Pasados unos pocos meses, la densidad del aire cambió y la respiración se hizo dificultosa para el barrio entero. Un gris que viraba a oscuro invadía lento pero persistente en el aire, formando raros dibujos fantasmagóricos. El balcón lo cerré, la proyección del movimiento de las nubes diurnas y nocturnas asustaban. Cada tanto se entreveían las chimeneas que parecían bailar moviéndose en cadencias pendulares con la amenaza de derrumbarse sobre los techos. ¿Imaginación o certeza?
Por las noches soñaba con chimeneas humeantes que aparecían por la ventana y largaban una potente carcajada dentro del dormitorio. Despertaba, entonces, con la angustia hecha sudor. Encendía las luces y a través de la niebla menos espesa que la noche, detectaba luces en los dormitorios vecinos.
La pesadilla duró todo el año y las autoridades daban sus excusas para no cumplir con la promesa de erradicar esos obeliscos industriales que invadían y acosaban lentamente barrio tras barrio. Para las Navidades, el gobierno mandó decorar las antenas con luces multicolores y remataban en estrellas incandescentes, a veces titilantes, que salvaguardaban el espacio aéreo de posibles choques. Mientras tanto, las chimeneas fueron pintadas con pinturas fosforescentes de modo que por la noche se detectaban como cuadros verticales posmodernos.

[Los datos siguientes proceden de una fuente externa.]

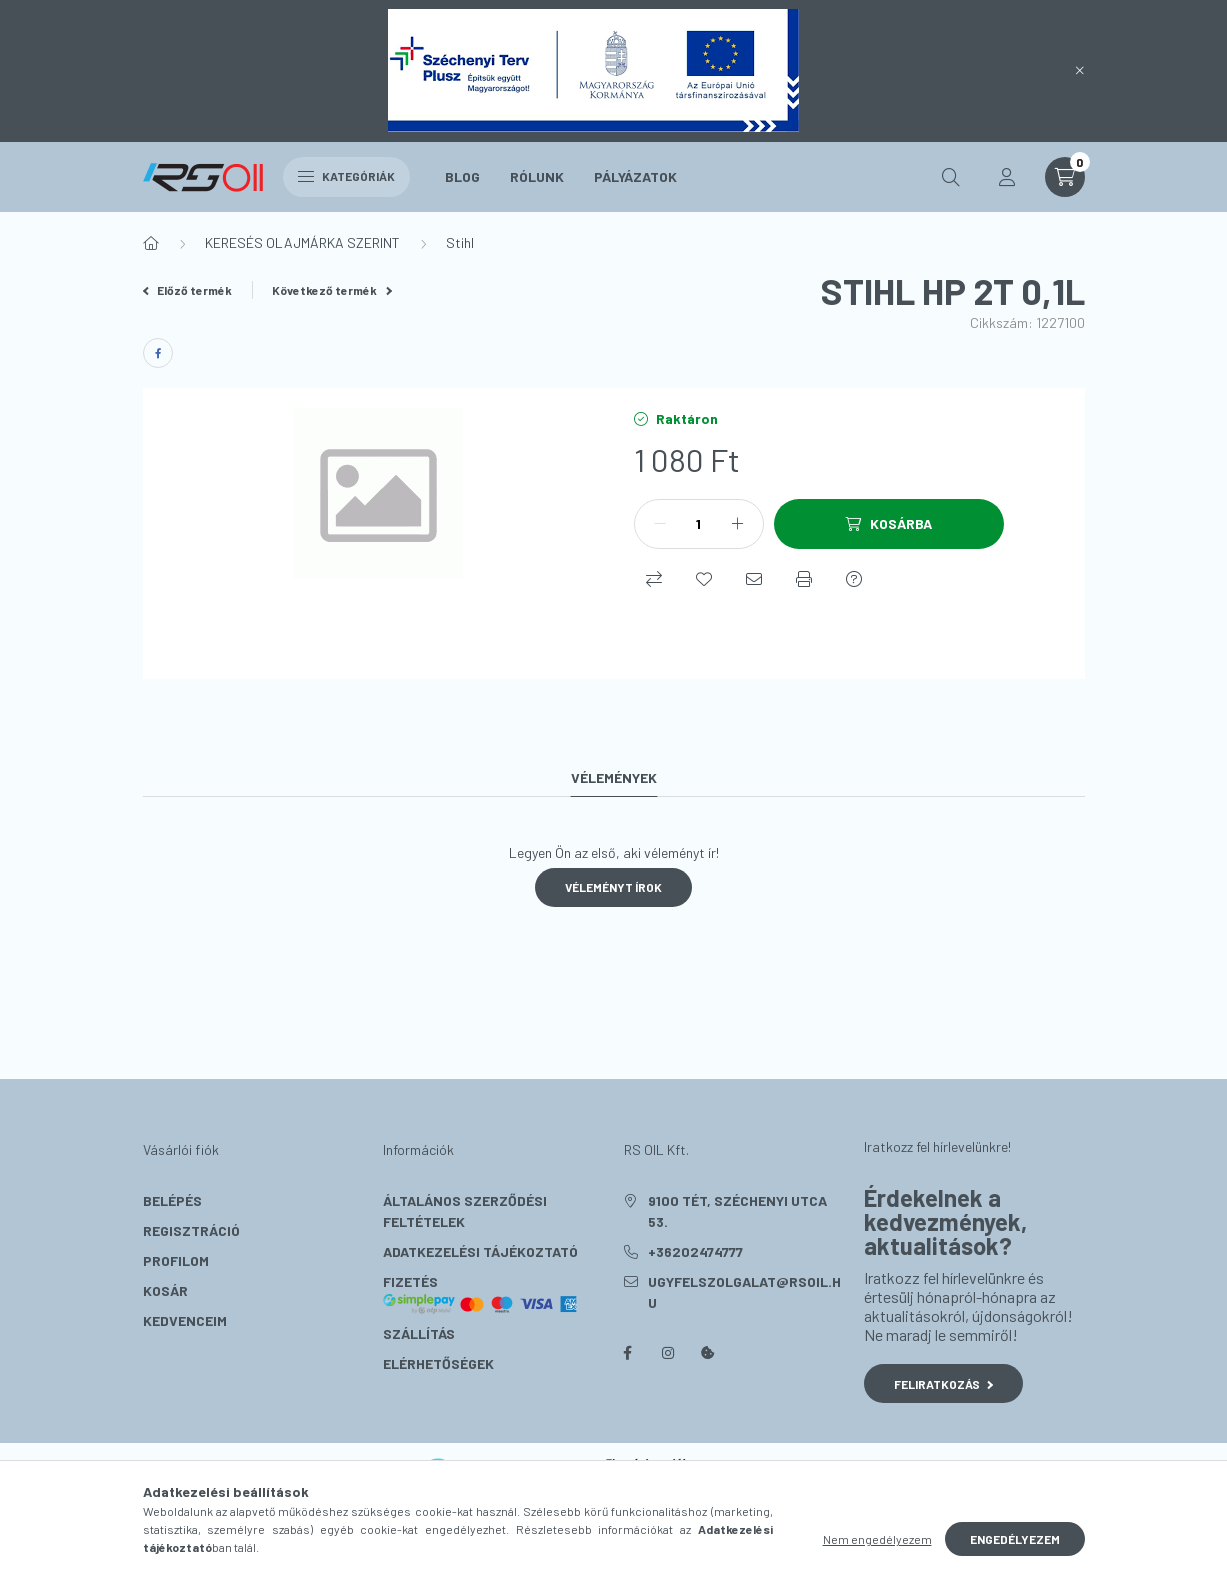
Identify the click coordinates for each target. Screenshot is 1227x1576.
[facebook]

En cuanto a las pintadas, trajo aparejado el choque verbal y hasta frontal de las barras bravas de los clubes, ya que un despistado pintor apresuró su trabajo usando pinturas que ya tenía asignadas, sin darse cuenta que los colores eran rojo y blanco, perteneciente y representante de uno de los clubes. Ese fatal error costó la lucha encarnizada que fue en aumento hasta lograr los treinta heridos y veintidós contusos en sólo cuatro manzanas del barrio. Comenzó allí una competencia de barrios para saber cuántas chimeneas rojas y blanco o algunas azul y amarillas colmaban el espacio. Por las noches los más fanáticos lograban cambiar los colores con arduo trabajo mancomunado y casi a ciegas donde los faros de los coches y camionetas colaboraban en cada caso.
En la mañana, las luchas, protestas y piquetes, llegaron a taponar las avenidas, y más de un exaltado exhibía un arma para amedrentar a todos, incluidos los inocentes vecinos que estaban tan al margen de la pelea como sorprendidos por los cambios.

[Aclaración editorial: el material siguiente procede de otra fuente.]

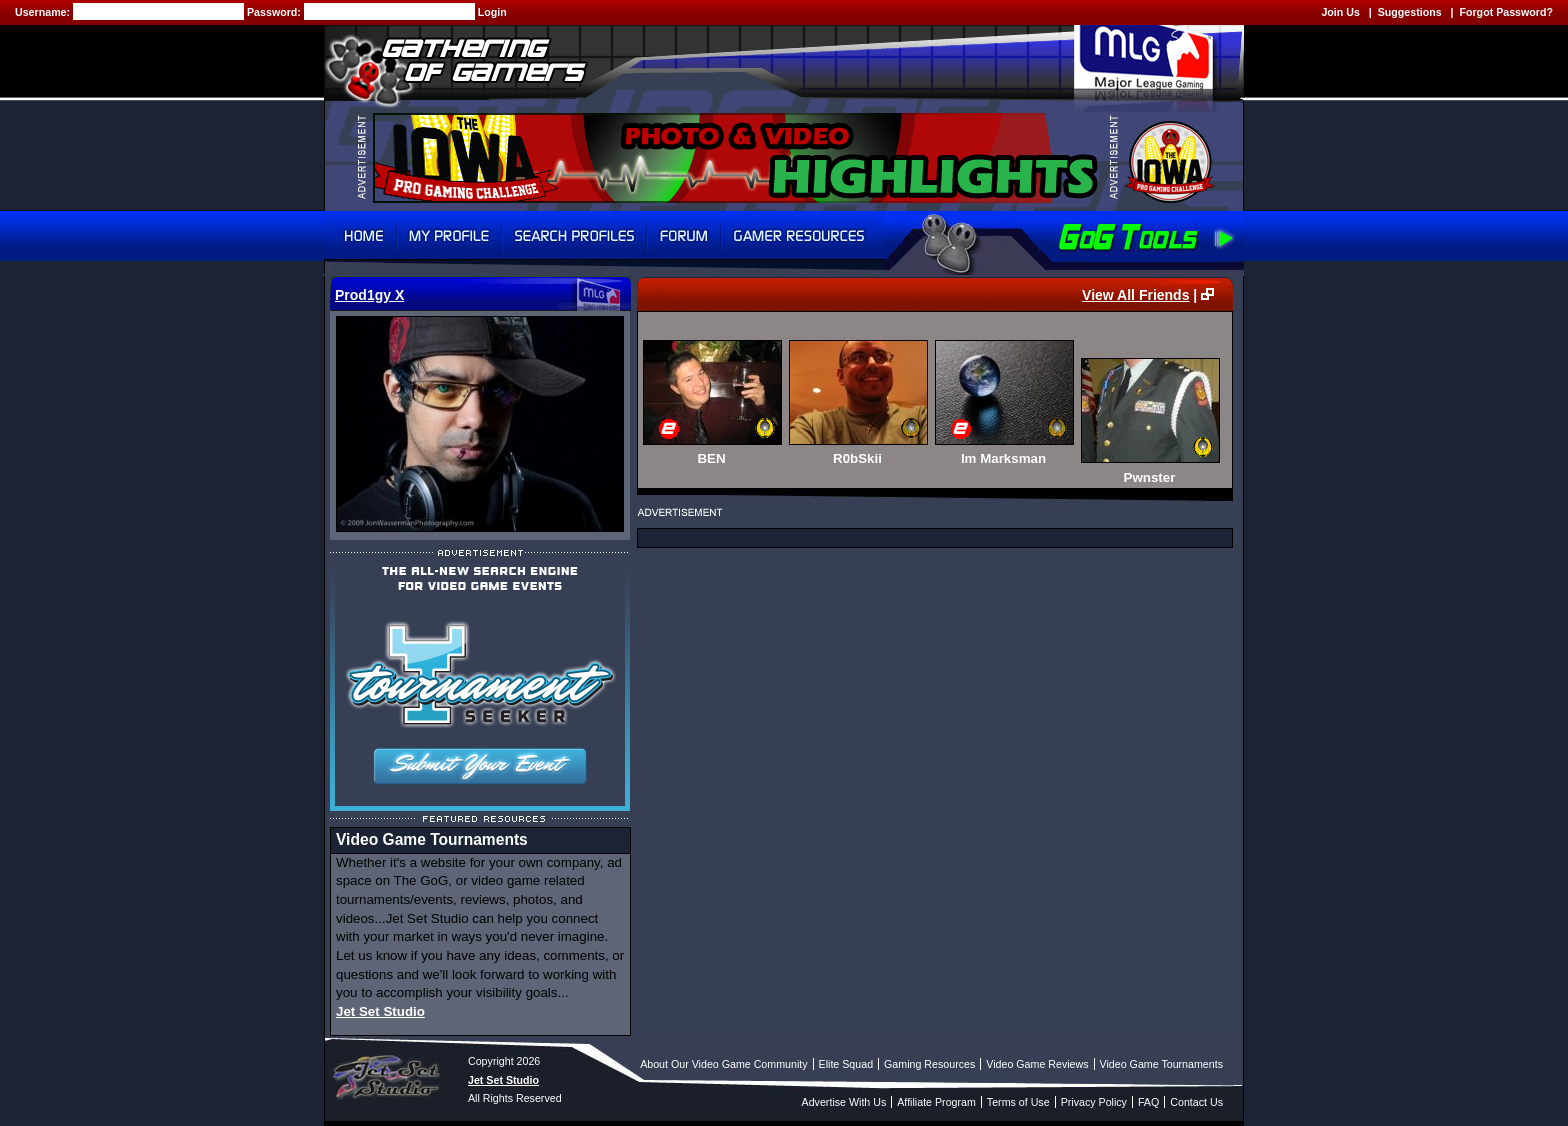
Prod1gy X (369, 295)
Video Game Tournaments (1161, 1064)
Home (360, 236)
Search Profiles (574, 236)
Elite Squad (846, 1064)
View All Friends (1135, 295)
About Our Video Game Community (723, 1064)
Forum (684, 236)
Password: (275, 12)
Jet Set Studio (380, 1011)
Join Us (1340, 12)
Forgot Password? (1506, 12)
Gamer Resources (799, 236)
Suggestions (1410, 12)
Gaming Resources (929, 1064)
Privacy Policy (1094, 1102)
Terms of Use (1018, 1102)
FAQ (1148, 1102)
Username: (44, 12)
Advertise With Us (844, 1102)
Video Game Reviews (1037, 1064)
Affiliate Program (936, 1102)
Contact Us (1196, 1102)
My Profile (449, 236)
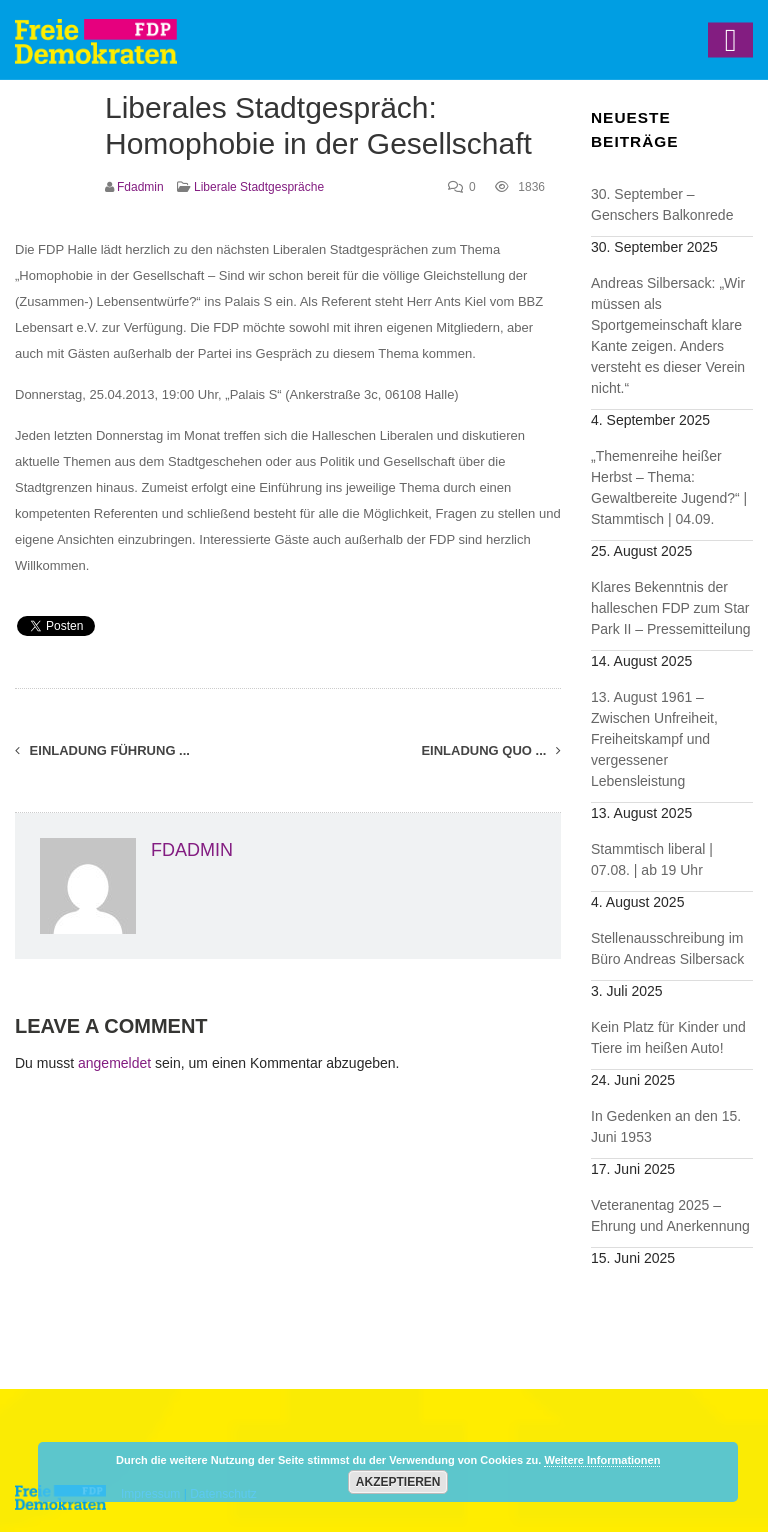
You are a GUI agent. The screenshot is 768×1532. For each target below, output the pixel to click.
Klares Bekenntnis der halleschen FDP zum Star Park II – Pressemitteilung (671, 608)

Los clubes respectivos tuvieron que intervenir, gastar parte de sus divisas ahorradas durante años para salvar su honor y respetabilidad, contratar a respetados abogados pero con la condición de aceptar los aranceles respectivos.
La policía trataba de permanecer al margen pero atentos a que no se produjeran heridos graves, muertes o secuestros. La televisión, siempre expectante, a la busca de noticias, no tardó en aparecer con sus camiones filmando chimeneas, caras conocidas que opinaban sobre el caso, hacían reportajes a arquitectos, sociólogos y ambientalistas, cuando no a vecinos. Las autoridades estaban tan ocupadas que fue imposible reportearlas.

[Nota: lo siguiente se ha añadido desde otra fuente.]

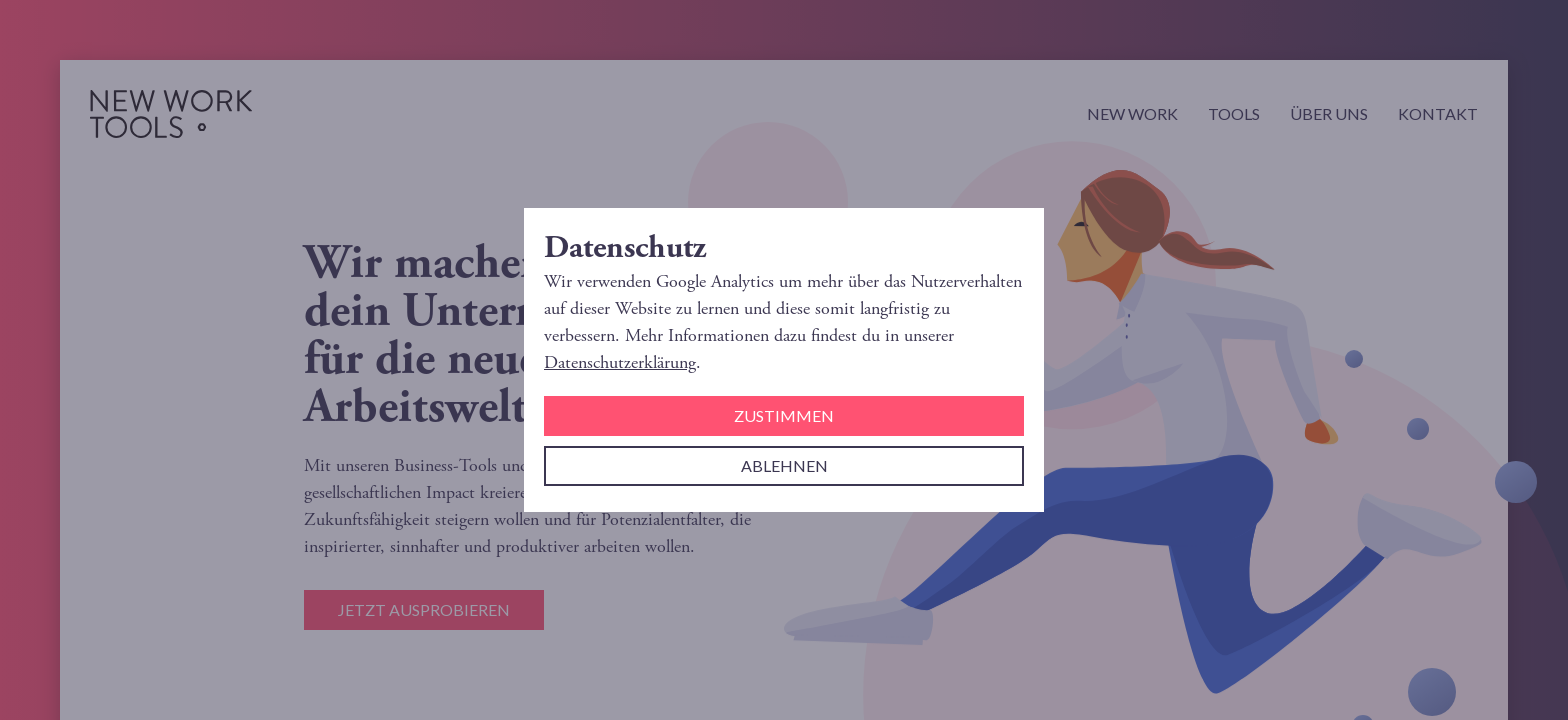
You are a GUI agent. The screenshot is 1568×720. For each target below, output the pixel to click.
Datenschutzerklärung (620, 362)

Un exaltado que nunca falta, pero que además tenía un hijo con asma, otro con erupciones en la cara y ataques de apnea, tomó la resolución de comenzar a bajar chimeneas a pico y cortafierros.
Nadie escuchó los ruidos que rebotaban en las paredes de los edificios, sordera, quizá. Cada noche las oscuras figuras encaramadas a las escaleras de las chimeneas se multiplicaron.
Hoy pude salir a mi balcón y observar cómo se acostaba el sol sobre el lejano horizonte. Un pequeño pájaro se posó sobre la baranda. Cada día dejo semillas de alpiste para invitarlos a compartir mis calmas tardes.